Challenge: Starting with the line with "The image size is (2380, 1130)." and going on through the end of the entries, rewrite those lines with "help" replaced by "info", leaving all else unchanged and the pictures out.

Records from a pointing dataset
━━━━━━━━
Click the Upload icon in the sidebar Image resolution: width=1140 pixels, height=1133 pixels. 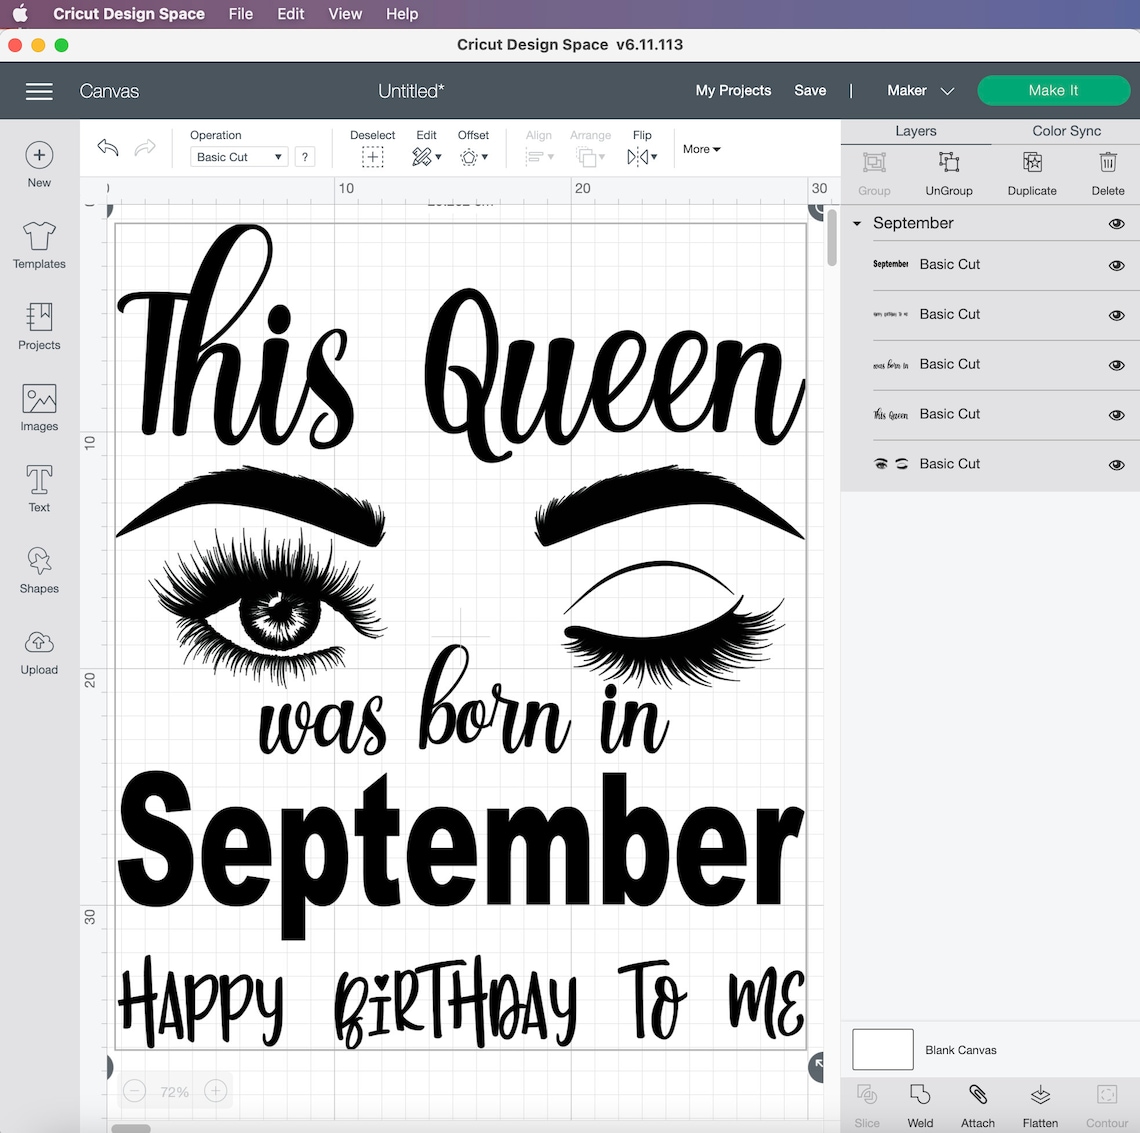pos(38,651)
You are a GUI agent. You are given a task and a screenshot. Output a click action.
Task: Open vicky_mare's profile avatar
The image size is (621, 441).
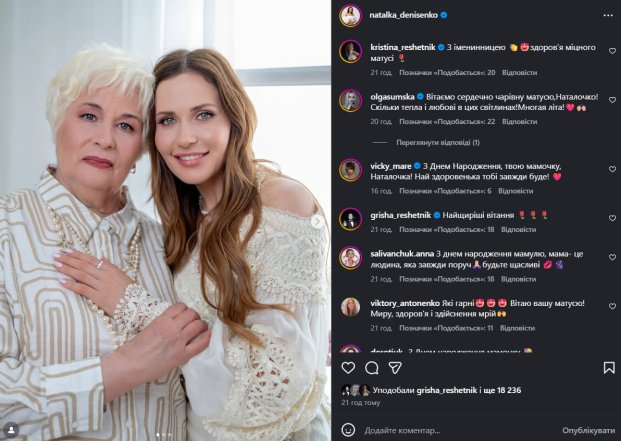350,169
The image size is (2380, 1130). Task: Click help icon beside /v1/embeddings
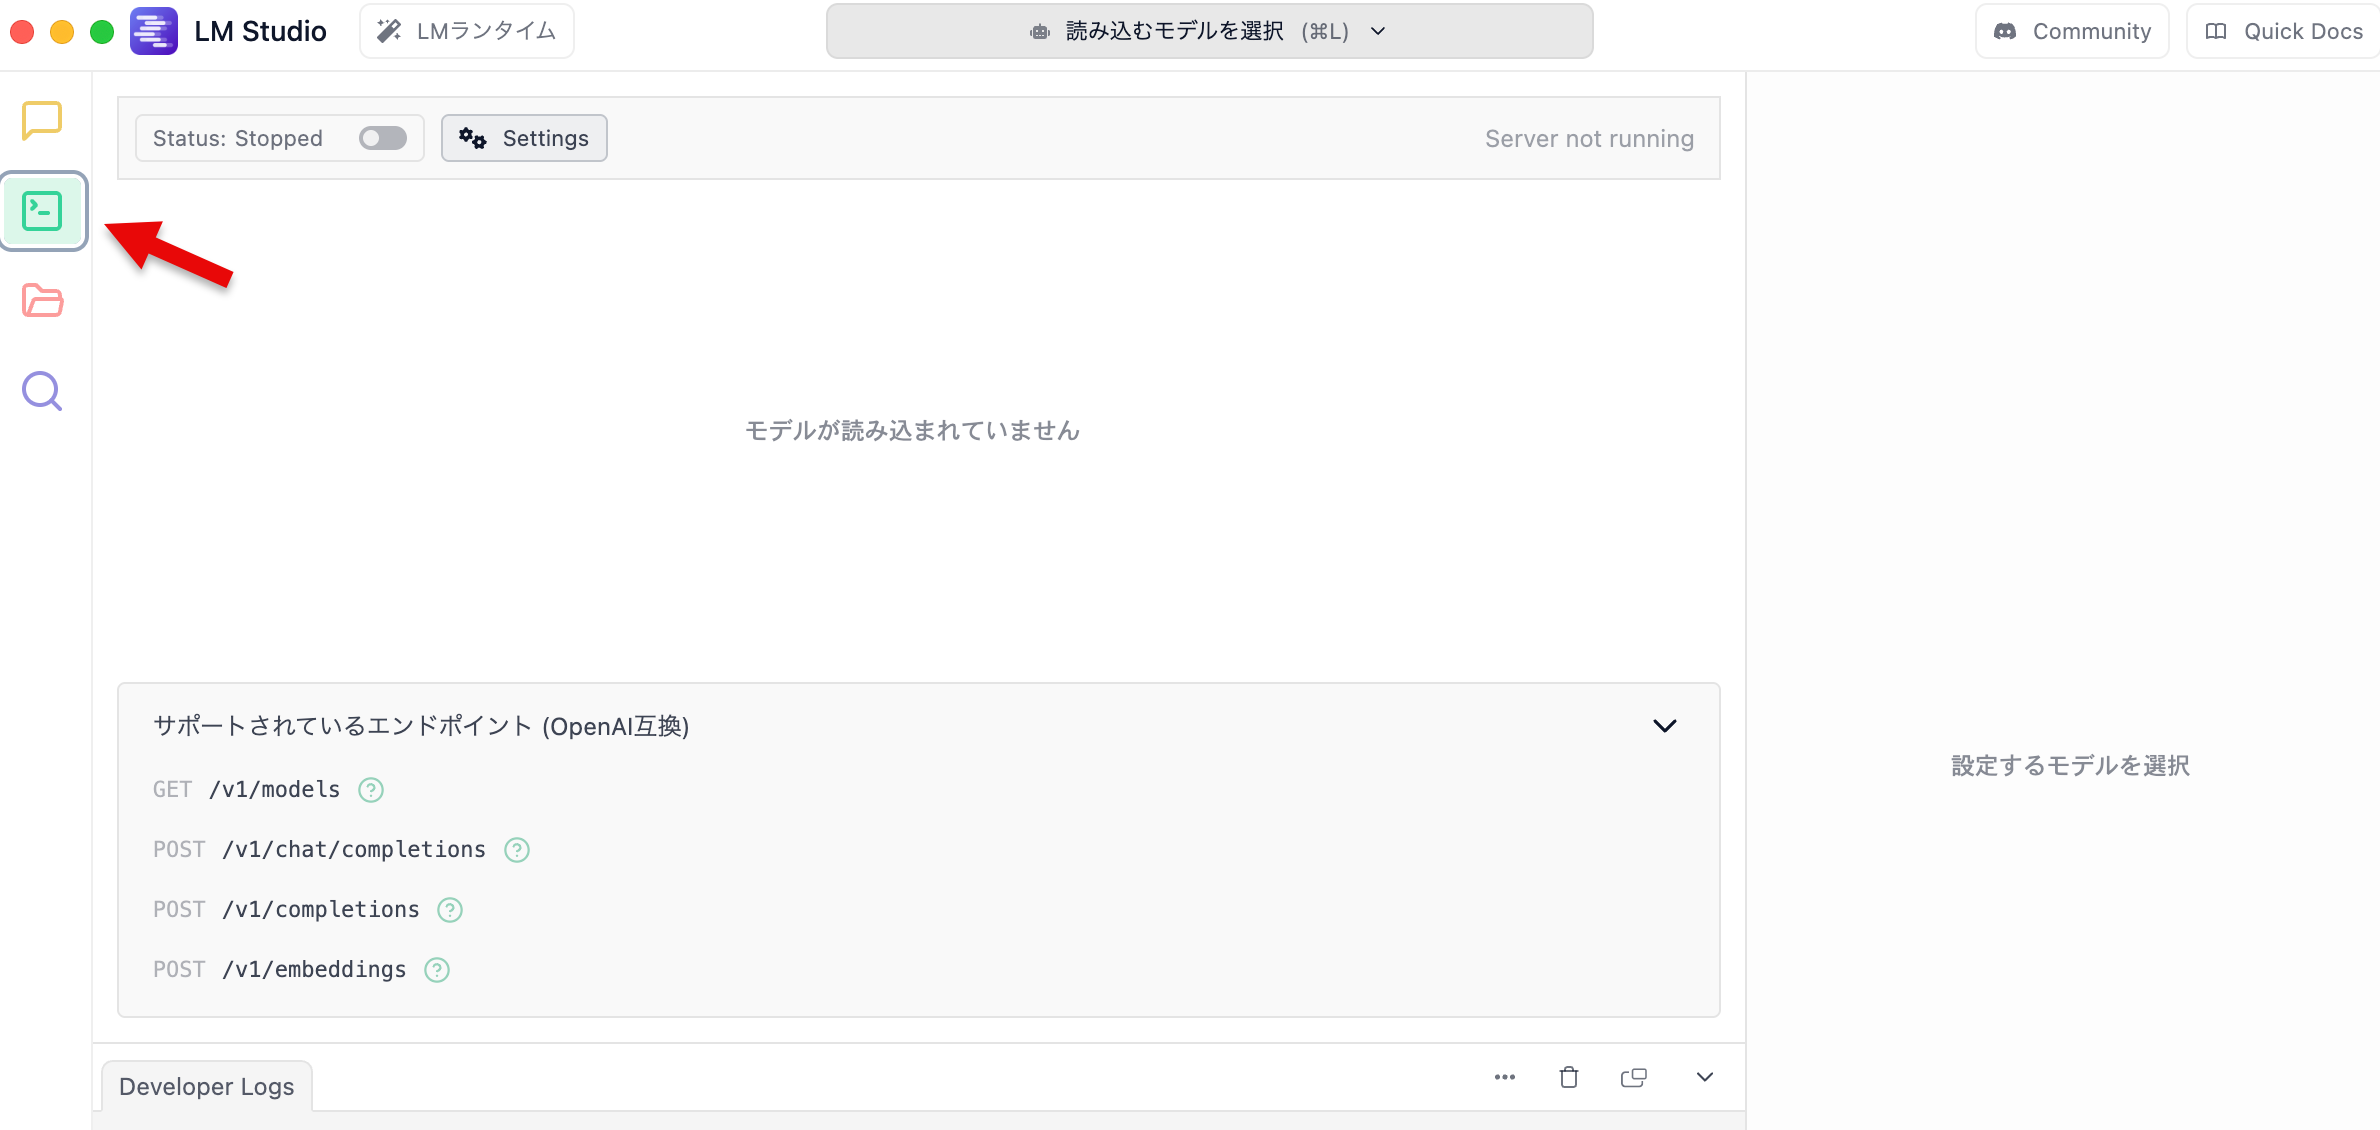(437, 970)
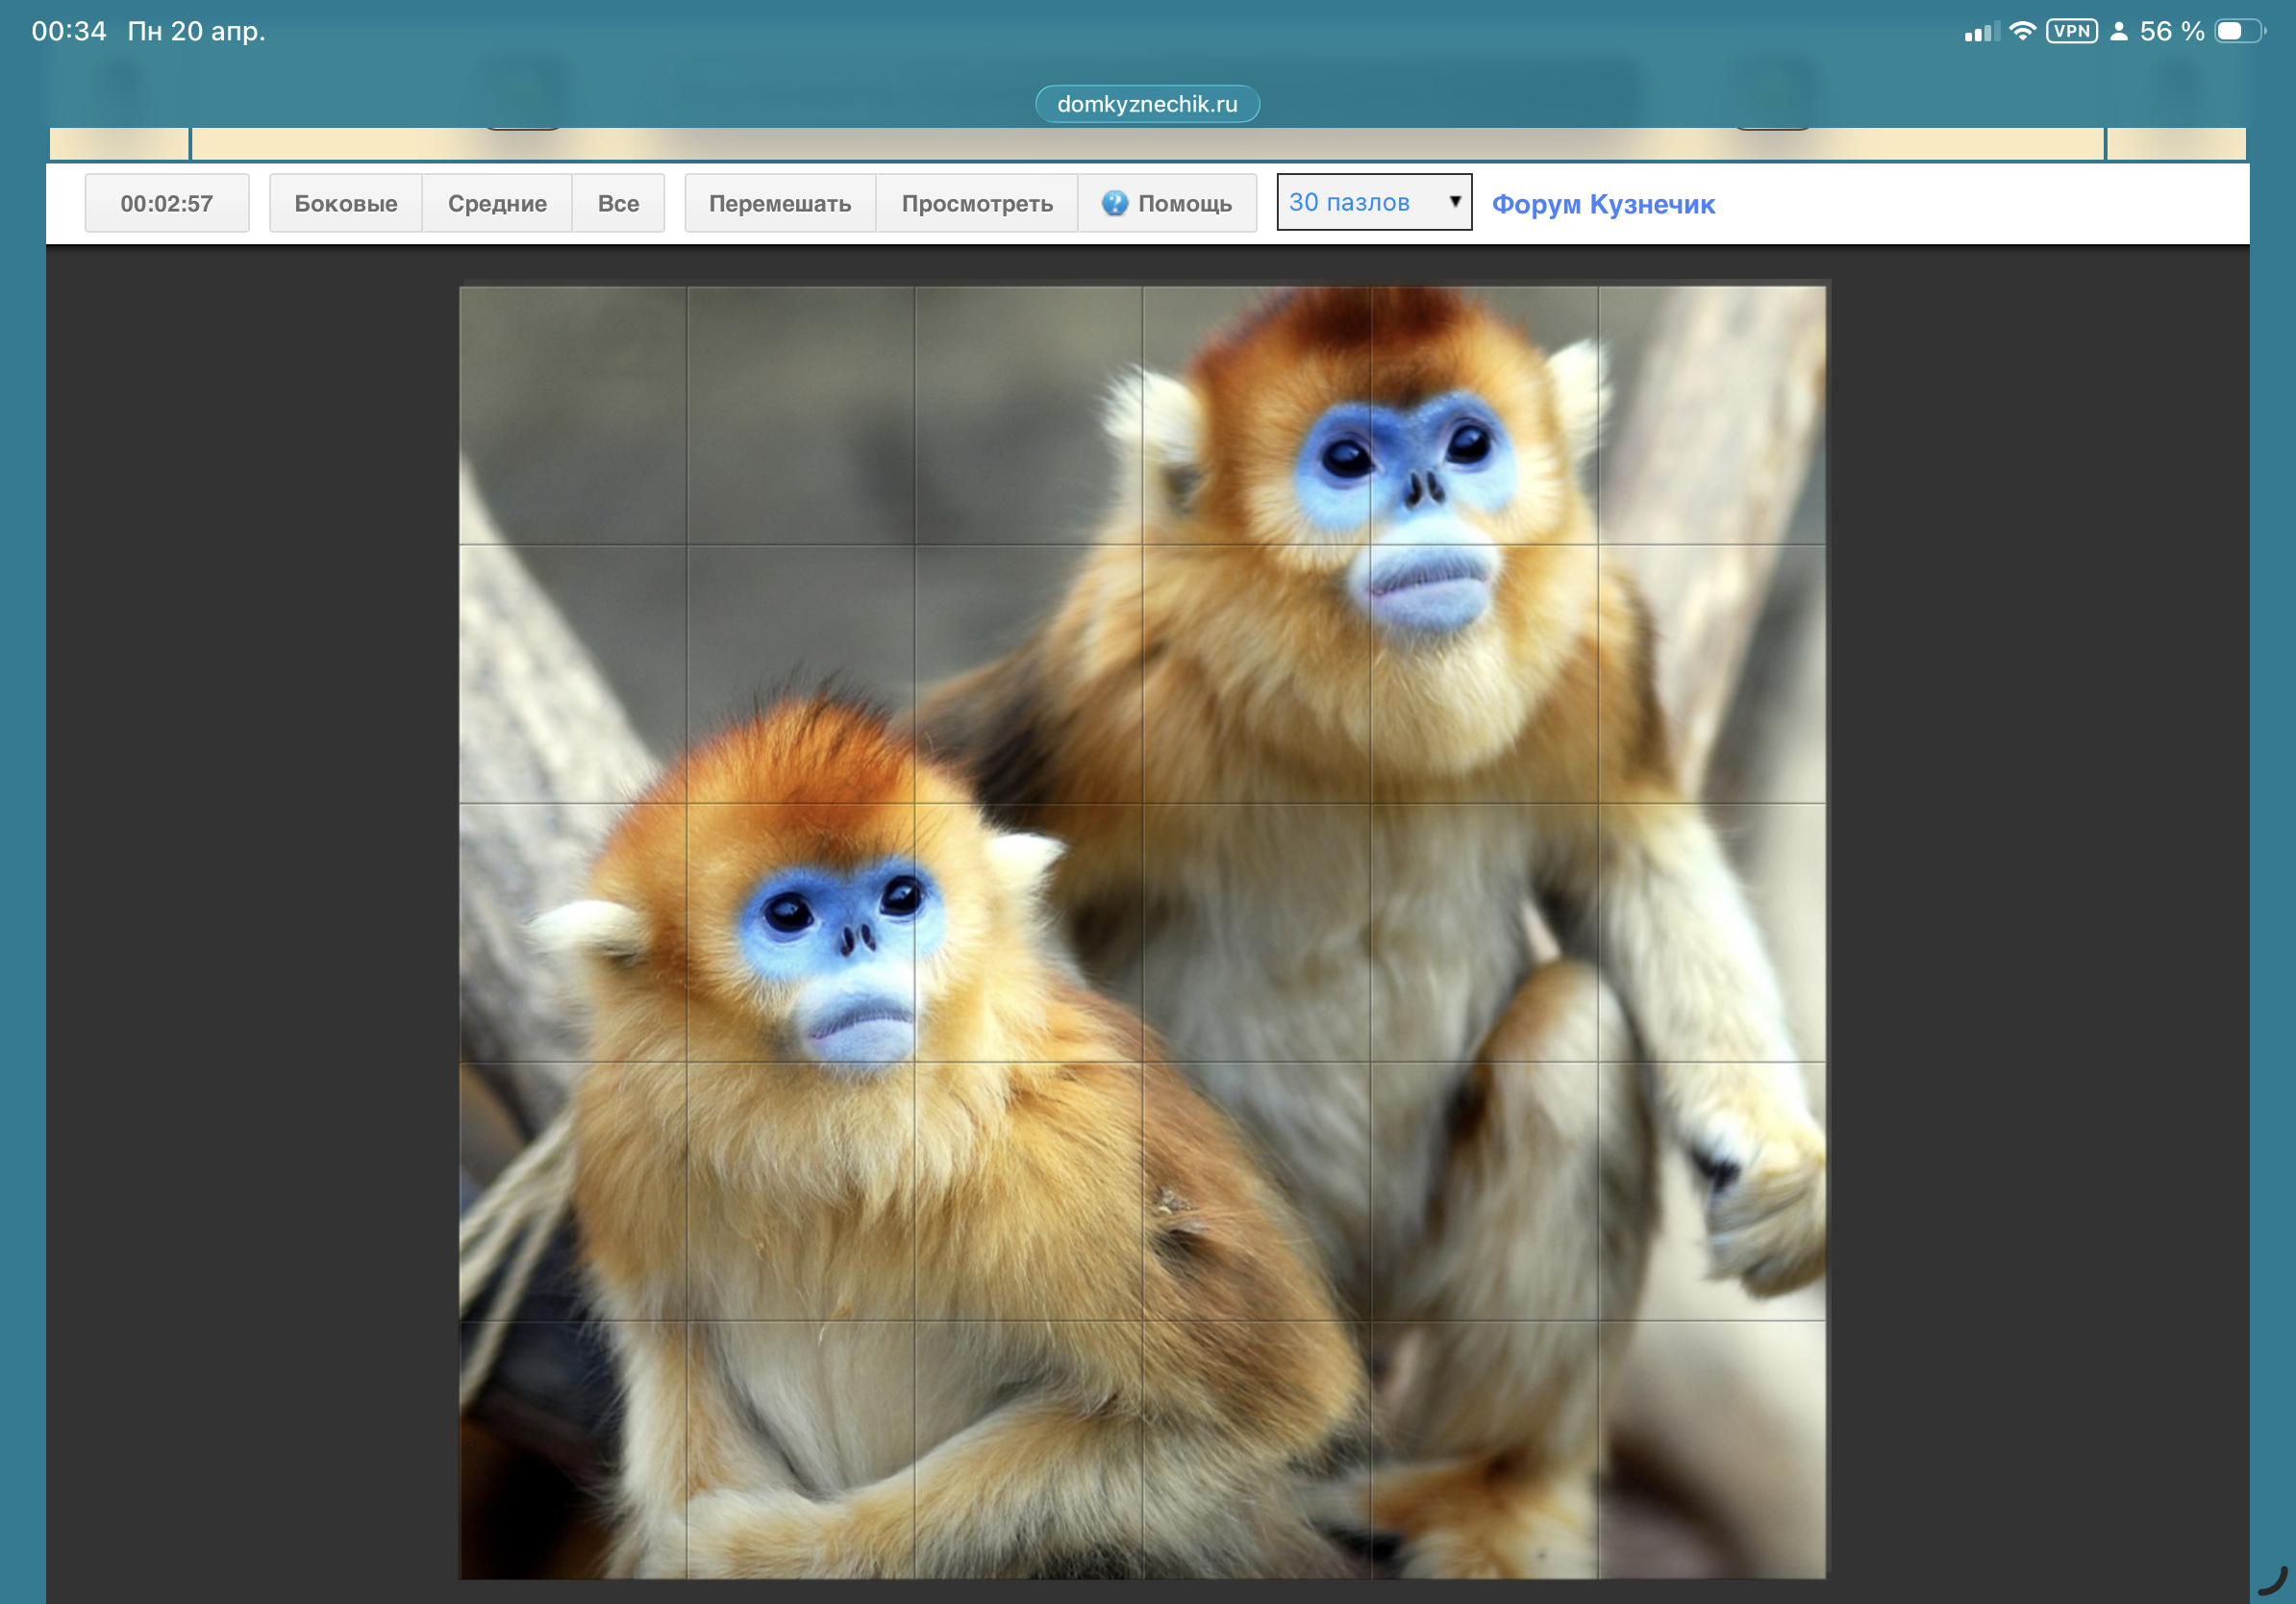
━━━━━━━━
Response to this exercise:
The image size is (2380, 1130). Task: Click info icon beside /v1/embeddings
(437, 970)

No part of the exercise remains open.